Review: 22 JUMP STREET

By Mark Saldana

Rating: 3.5 (Out of 4 Stars)

 22 Jump Street is one of two very different sequels ( the other being How to Train Your Dragon 2) opening this week. Still, these two follow-ups do have something  in common with each other.  They are both well done second installments that more than satisfy, but don’t outshine their predecessors. Directors Phil Lord and Christopher Miller, still hot off the success of their more family oriented Lego Movie,  and writers Michael Bacall and Oren Uziel have made an often hilarious follow-up to the successful 21 Jump Street that delivers bigger and bolder action and more of the intelligent and witty humor that made the first movie so lovable.

Jonah Hill and Channing Tatum reprise their roles as Schmidt and Jenko.

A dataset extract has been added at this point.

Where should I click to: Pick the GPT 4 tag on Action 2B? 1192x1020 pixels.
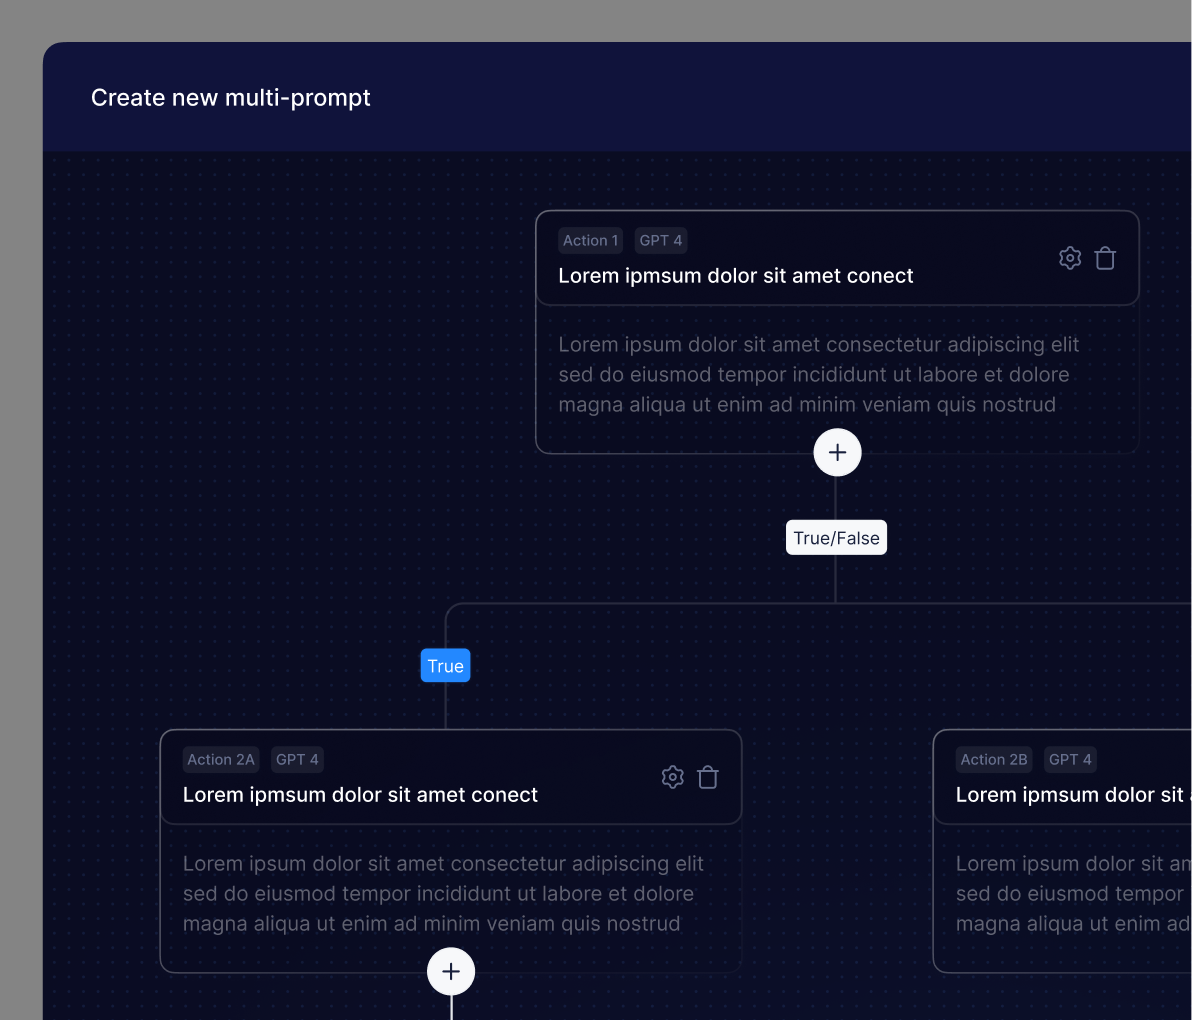pos(1070,760)
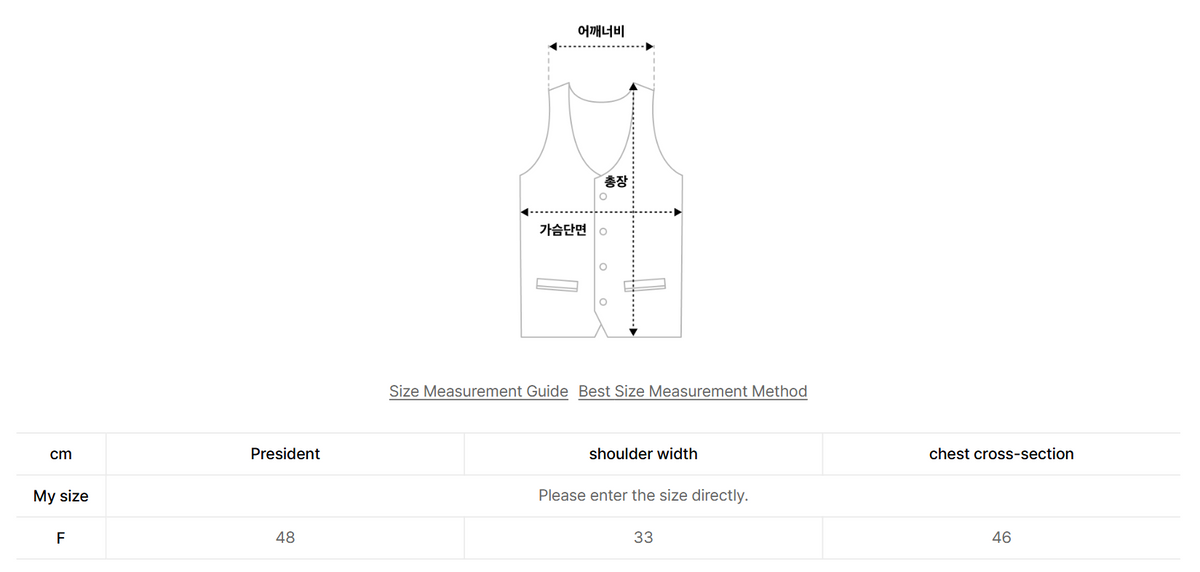Click the 어깨너비 label above the vest
The width and height of the screenshot is (1200, 572).
tap(601, 31)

After successfully busting a high school drug ring in the first film, the two have been working the streets attempting to catch a drug dealer known as The Ghost (Peter Stormare).  After one undercover sting goes sour, Deputy Chief Hardy (Nick Offerman) sends them back to Jump Street where Captain Dickson (Ice Cube) gives them a college assignment. Much like the first film, the undercover duo have to “infiltrate the dealers” of a new experimental drug that causes the death of a bright student and “find the supplier”.  Once again, the case puts a strain on Schmidt and Jenko’s friendship and the two still have much to learn about themselves and each other as they attempt to catch their perps.

Though my synopsis doesn’t quite do the film justice and probably sounds like a total rehash of the first movie, this sequel has much to offer fans of the first movie.  Yes. The plot is essentially the same with a few variations of the dynamics, and audiences will get treated to more of the same kind of humor from the first film, but writers Bacall and Uziel bring some fresh comedic writing and scenarios to this movie. Lord, Miller and cast also offer some new hilarious physical and visual gags to the mix. The result is a comedy that is pretty much just as good as the first movie.  My sole complaint has to do with movie’s climax which is not quite as exciting and entertaining as the prom sequence and subsequent car chase toward the end of the first movie.  This film instead has a spring break sequence that plays a bit flatly and runs on a bit too long.  Every action sequence and comedic moment leading up to the lackluster climax is pure gold, though, and the cast members all perform beautifully.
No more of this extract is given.